Task brief
Reproduce the data below in full and exclude every picture.

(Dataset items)
BEGIN
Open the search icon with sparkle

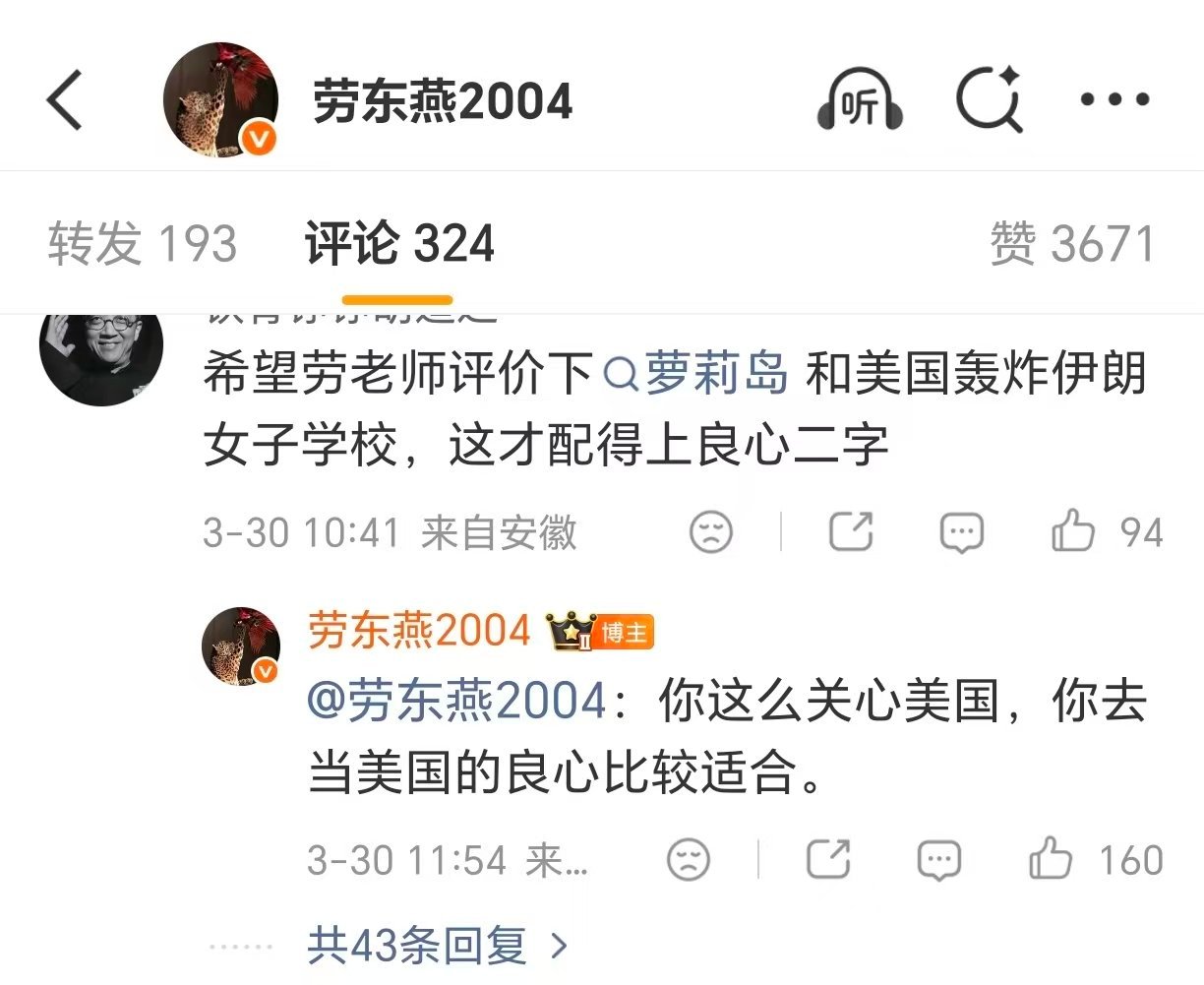pos(990,99)
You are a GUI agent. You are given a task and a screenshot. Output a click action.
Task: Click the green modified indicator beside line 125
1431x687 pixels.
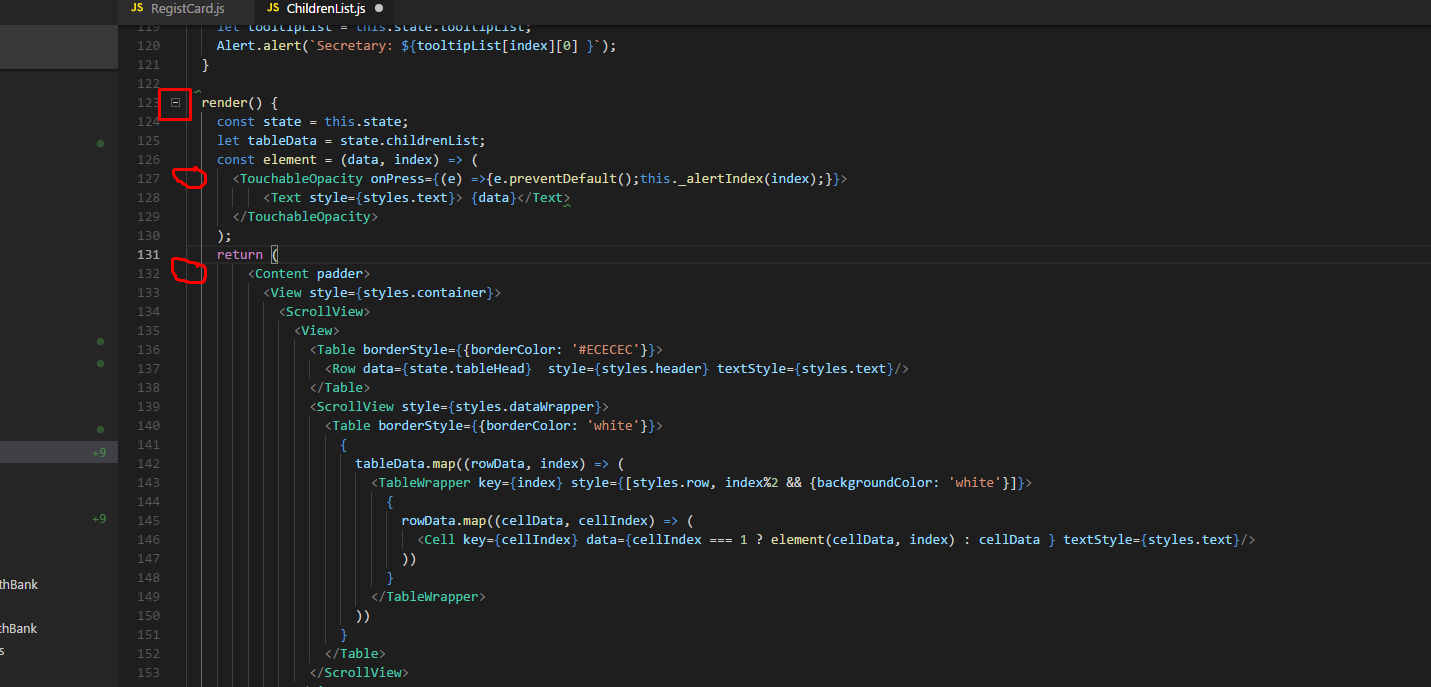[x=99, y=144]
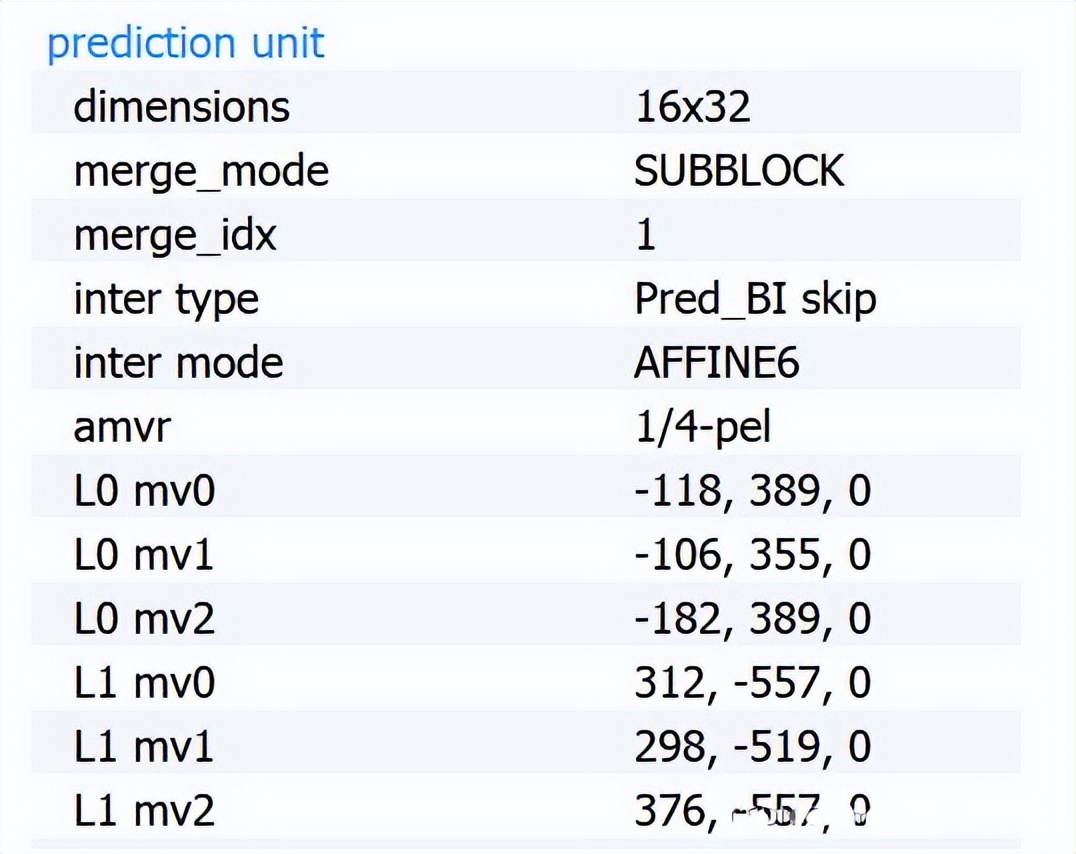Select the L0 mv0 row label
The height and width of the screenshot is (854, 1076).
pos(144,491)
END
Task answer
Open the search icon with sparkle

pos(990,99)
You are a GUI agent. You are given a task and a screenshot. Output a click action.
Task: Click the green modified indicator beside line 125
1431x687 pixels.
[x=99, y=144]
Select the L0 mv0 row label
The height and width of the screenshot is (854, 1076).
pos(144,491)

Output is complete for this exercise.